Publication year - 2003
Publication title -
cancer
Language(s) - English
Resource type - Journals
SCImago Journal Rank - 3.052
H-Index - 304
eISSN - 1097-0142
pISSN - 0008-543X
DOI - 10.1002/cncr.11873
Subject(s) - genistein , angiogenesis , vascular endothelial growth factor , cancer research , western blot , hypoxia inducible factors , tyrosine kinase , medicine , endocrinology , microbiology and biotechnology , biology , vegf receptors , gene , biochemistry , receptor
Abstract BACKGROUND Previous reports indicate that Genistein, a naturally occurring isoflavonoid, exhibits strong antiangiogenic activity. The underlying mechanism of inhibition, however, remains unclear. Among the biologic effects of Genistein are the inhibition of tyrosine kinases and the inhibition of hypoxic activation of hypoxia‐inducible factor‐1 (HIF‐1), one of the main regulators of VEGF gene expression. METHODS Hypoxic cell culture was performed in a modular incubator chamber. Vascular endothelial growth factor (VEGF) protein secretion was measured using the enzyme‐linked immunosorbent assay, binding of DNA by HIF‐1 was measured using the electrophoretic mobility shift assay, and mRNA quantification was performed using Northern blot analysis. Pancreatic carcinoma was studied in an orthotopic murine model. Angiogenesis in vivo was quantified by staining xenograft tumors for endothelial cell markers. RESULTS VEGF protein secretion was dose‐dependently suppressed with increasing doses of Genistein. Furthermore, treatment of pancreatic carcinoma cells with Genistein led to impaired activation of HIF‐1 under hypoxic culture conditions. Northern blot analysis indicated that VEGF mRNA expression decreased upon treatment with Genistein, both under normoxic and hypoxic culture conditions. In vivo, Genistein inhibited tumor growth for xenograft pancreatic carcinoma cells, whereas extensive hypoxia was observed in xenograft tumors and was not influenced by Genistein therapy. Similarly, decreased VEGF mRNA levels were observed in Genistein‐treated Capan‐1 xenograft tumors.

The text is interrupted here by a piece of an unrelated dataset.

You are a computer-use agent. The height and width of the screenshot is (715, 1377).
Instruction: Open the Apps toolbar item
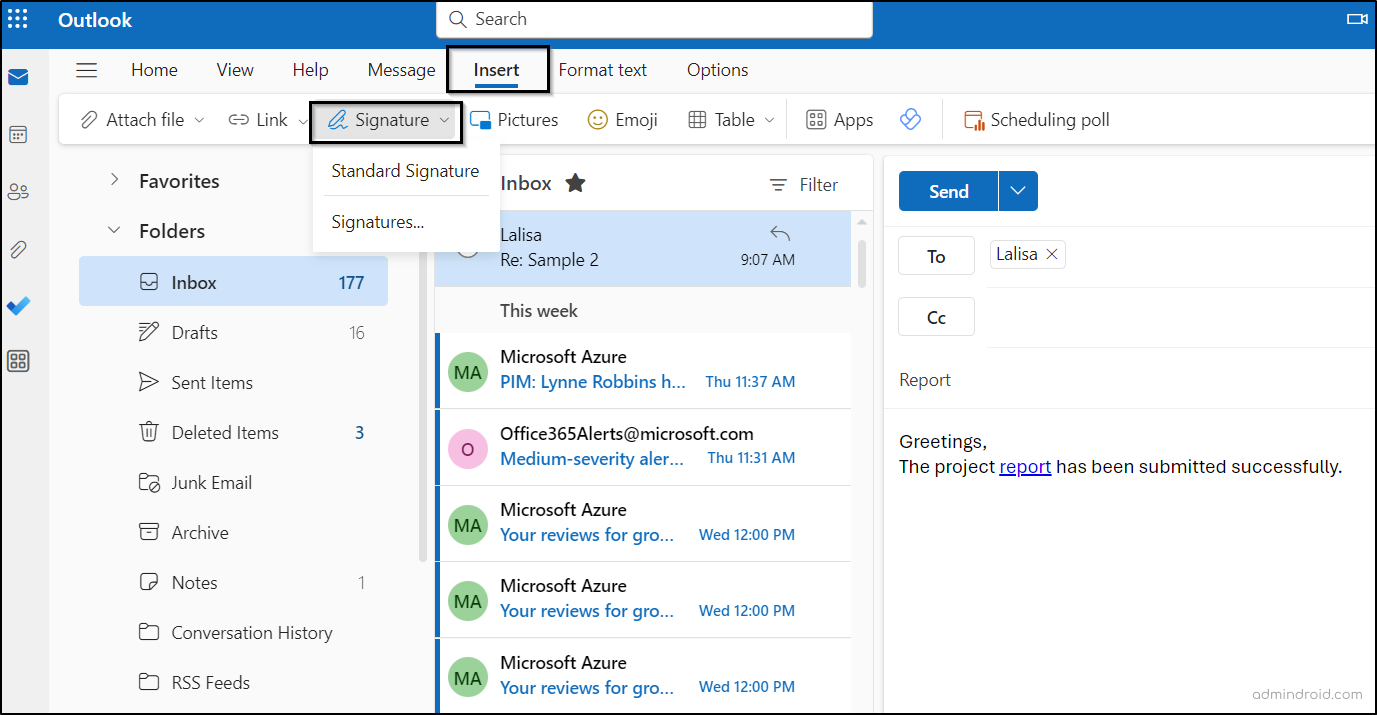(x=839, y=119)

CONCLUSIONS The current study indicates that the previously reported antiangiogenic activity of Genistein probably is mediated by the inhibition of HIF‐1, an important regulator of VEGF gene homeostasis, particularly under low‐oxygen conditions. Therefore, this bioactive compound may well be beneficial to patients with pancreatic carcinoma. Cancer 2004;100:201–10. © 2003 American Cancer Society.